→ **Page**:
⁂

(Bloomberg) -- On the first night of the most chaotic Tory conference that anyone there could remember, Michael Gove moved through the bar at the Hyatt Regency Hotel sounding out disgruntled lawmakers. 

The veteran former cabinet minister, who’d had a hand in ousting two of the last three Conservative prime ministers, set the tone for the conference earlier on Sunday when he said Prime Minister Liz Truss’s signature plan to cut taxes for Britain’s highest earners was morally wrong. As Gove swept by seeking other dissenters, Truss was in a suite upstairs running the numbers and preparing for a humiliating U-turn.

Truss, 47, had arrived in Birmingham determined to mark the end of a difficult first month in office by stamping her authority on the ruling party. Instead, she was often hidden away in desperate private meetings as her opponents worked openly against the government and her cabinet squabbled in public. Conversations as events unfolded with dozens of ministers, Tory MPs and political aides who asked not to be identified suggest the premier is already facing a fight to survive.

“It’s looking really perilous for her,” said one despairing MP, who had watched Gove on maneuvers.

⁂

→ **Source records**:
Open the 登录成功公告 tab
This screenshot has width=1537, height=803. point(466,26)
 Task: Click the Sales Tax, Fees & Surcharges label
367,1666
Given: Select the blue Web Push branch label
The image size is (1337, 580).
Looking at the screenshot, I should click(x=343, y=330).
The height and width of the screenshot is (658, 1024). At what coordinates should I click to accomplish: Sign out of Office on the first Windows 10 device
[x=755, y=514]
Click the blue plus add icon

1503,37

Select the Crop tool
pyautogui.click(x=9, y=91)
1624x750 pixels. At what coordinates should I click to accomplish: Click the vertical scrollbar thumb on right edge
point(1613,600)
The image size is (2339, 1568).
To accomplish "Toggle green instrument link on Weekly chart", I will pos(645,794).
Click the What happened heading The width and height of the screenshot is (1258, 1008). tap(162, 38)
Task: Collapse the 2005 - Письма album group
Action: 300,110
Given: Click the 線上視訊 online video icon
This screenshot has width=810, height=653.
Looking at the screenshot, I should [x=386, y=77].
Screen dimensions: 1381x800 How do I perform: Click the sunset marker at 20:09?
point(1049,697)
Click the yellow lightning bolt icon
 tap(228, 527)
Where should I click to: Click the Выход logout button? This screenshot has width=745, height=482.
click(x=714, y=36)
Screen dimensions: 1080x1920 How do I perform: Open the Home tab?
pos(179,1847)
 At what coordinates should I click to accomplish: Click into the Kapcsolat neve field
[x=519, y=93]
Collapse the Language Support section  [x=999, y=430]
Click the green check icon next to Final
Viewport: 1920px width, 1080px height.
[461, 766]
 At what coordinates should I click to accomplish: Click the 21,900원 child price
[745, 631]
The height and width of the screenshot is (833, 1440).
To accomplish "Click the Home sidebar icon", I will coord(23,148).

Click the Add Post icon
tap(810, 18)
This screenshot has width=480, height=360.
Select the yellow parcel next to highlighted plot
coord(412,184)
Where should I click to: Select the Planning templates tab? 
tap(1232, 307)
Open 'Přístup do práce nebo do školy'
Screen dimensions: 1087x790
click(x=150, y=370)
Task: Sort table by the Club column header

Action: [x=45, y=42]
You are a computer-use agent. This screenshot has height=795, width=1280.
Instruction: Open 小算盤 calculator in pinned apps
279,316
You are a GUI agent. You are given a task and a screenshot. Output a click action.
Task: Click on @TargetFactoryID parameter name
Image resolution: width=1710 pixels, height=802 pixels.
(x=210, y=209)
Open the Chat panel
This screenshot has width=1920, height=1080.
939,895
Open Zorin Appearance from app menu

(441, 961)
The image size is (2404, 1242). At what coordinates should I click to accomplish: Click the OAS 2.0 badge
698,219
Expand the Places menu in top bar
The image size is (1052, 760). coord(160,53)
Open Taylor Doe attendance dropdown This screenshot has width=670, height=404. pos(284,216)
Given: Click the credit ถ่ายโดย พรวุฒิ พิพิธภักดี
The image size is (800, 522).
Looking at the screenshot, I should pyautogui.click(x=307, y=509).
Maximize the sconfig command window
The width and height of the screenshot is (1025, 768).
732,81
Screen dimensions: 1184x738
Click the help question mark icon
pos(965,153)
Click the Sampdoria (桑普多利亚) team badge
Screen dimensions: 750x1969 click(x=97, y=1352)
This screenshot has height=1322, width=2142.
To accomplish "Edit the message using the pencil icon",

⁂

→ **Tasks to perform**:
- a) Update the entries from the line with "Select the Crop tool" to the line with "point(1613,600)", replacing "scrollbar thumb" with "scroll handle" and keeping everything else the same.
- b) Write the next part of the news report on Liz Truss at the Tory conference, picking up after its final sentence.
The entries are unrelated to the news report on Liz Truss at the Tory conference.

→ **Per-task answers**:
- a)
Select the Crop tool
pyautogui.click(x=9, y=91)
1624x750 pixels. At what coordinates should I click to accomplish: Click the vertical scroll handle on right edge
point(1613,600)

- b)
Read More: Some of Truss’s Top Team Say Her UK Project May Already Be Over

Truss was already under intense pressure before the conference. She and Chancellor of the Exchequer Kwasi Kwarteng had spent years working on plans for a small-state, deregulated Britain, yet they had failed to prepare financial markets for the biggest package of unfunded tax cuts in half a century when they unveiled it on Sept. 23.

Turmoil ensued. The Bank of England was forced to come to the rescue and after the dust had somewhat settled, millions of already struggling Britons faced massively inflated mortgage costs. That left the prime minister with a major credibility challenge to overcome. 

Inside her inner circle, her aides insist that Truss can turn things around. One described the mood as focused and determined and that while her slimmed-down Downing Street team is overstretched, the prime minister herself is full of energy. Another said that with the tax cut U-turn out of the way, they hope Tory MPs will rally behind her broader agenda and a record deficit in polls will narrow. Truss herself asked the party to judge her a year from now when her growth plan has had time to work. 

But she may not get that long.

Ministers were drinking £8 ($9) pints of Heineken beer, hobnobbing with donors and corporate lobbyists at the Hyatt bar when Kwarteng was pulled from a curry dinner to deal with the growing revolt over their tax-cut plan.  

The decision to drop the tax cut was so rushed it caught Truss’s ministers by surprise. Her aides too. 

The prime minister had already done embargoed interviews with broadcasters insisting she would not back down. They were played out on Monday morning as the media were simultaneously reporting her U-turn. Truss’s critics were galvanized.

Read More: Can’t Go Forward, Won’t Go Back: Truss’s Government Hits Buffers

On Monday night in the Hyatt one cabinet minister rolled their eyes at the crowd mobbing Gove at a champagne reception. By Tuesday, camera crews and journalists were chasing him through the conference center, asking if he had more support than the premier.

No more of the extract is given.